Raja trusted her judgment and asked for the phone number.

“Yes, Mr. Williams. I do so appreciate your returning my call.”

“Call me Raja. And you?”

“I beg your pardon. The dire circumstances have apparently compromised my manners. My name is Browning. Dr. Phillip Browning. I have a desperate situation that needs resolving. I was given your name and number. Excuse my presumption, but I was told you could help.”

“It has been known to happen. Where are you and what exactly is the situation?”

“I am in Paris, France working with the museum here on

well, that isn’t important. My wife Margaret has been here with me on holiday and she has disappeared. There must have been witnesses, but the local police claim to know nothing. Apparently there was a murder nearby no one wants to talk about. I am getting no cooperation despite going to the British Embassy here in Paris. I’m afraid I had nearly given up when a kind woman at the embassy gave me your card. She said that one of her relatives knew of you from Oxford University. You attended?”

“Yes.”

“I teach at King’s College London.”

“About your wife. Was there any reason for you to expect trouble?”

“No, no. Nothing.”

“Perhaps your work. What do you do?”

“It is rather unlikely to be my work. You see, I am a professor with a PhD in literature. I came to Paris to study a newly discovered text from the nineteenth century. I’m afraid it isn’t very interesting to anyone outside of a small group of highly specialized academics, and certainly without any controversy I am aware of that would endanger either myself or my wife. I brought Margaret along for a holiday. She went out shopping for antiques. Then she was gone. Please, Mr. Williams, I need your help. I am far from being a wealthy man, but I assure you, I will arrange to pay you whatever is required. On my honor.”

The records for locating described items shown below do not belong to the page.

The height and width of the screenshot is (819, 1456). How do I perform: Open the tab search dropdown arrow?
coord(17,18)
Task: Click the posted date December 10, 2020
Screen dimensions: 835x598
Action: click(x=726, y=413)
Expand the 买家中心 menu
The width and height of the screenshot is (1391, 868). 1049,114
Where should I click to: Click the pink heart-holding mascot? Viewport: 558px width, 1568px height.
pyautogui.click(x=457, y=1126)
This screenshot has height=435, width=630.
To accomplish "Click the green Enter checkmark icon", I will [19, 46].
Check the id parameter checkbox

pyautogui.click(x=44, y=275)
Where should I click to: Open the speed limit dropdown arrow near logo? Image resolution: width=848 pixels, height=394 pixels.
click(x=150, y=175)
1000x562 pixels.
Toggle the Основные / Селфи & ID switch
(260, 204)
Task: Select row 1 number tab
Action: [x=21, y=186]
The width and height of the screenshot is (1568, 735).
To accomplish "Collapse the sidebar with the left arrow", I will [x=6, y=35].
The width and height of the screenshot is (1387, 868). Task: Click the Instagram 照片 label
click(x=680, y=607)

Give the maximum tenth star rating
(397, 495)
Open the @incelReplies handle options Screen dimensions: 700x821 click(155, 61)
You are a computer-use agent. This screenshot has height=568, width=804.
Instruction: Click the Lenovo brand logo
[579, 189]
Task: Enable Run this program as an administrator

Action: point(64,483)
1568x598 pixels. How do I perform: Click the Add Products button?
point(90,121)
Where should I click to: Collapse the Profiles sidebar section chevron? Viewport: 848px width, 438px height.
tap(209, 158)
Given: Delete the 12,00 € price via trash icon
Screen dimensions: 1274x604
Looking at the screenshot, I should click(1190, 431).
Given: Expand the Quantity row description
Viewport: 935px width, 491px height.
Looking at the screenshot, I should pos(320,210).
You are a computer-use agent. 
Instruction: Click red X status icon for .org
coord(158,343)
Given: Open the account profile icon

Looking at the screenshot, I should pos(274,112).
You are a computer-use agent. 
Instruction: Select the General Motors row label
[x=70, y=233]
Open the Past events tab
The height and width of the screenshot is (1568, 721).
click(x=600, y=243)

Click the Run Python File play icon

Raja already knew he was going to help Dr. Browning. The back of his head had been buzzing long before he called the professor. He had an ability for reading people and an internal sense for trouble that served him well in his chosen profession. However, it came with a price. The bigger the trouble, the more his head would ache. Right now there was a full percussion section pounding in the back of his skull. He would be taking this case. “Payment won’t be necessary,” said Raja. “You can cover some expenses if you would like, and provided I can help you, you will agree to return that help at some future time should I call on your services. Is that agreeable?”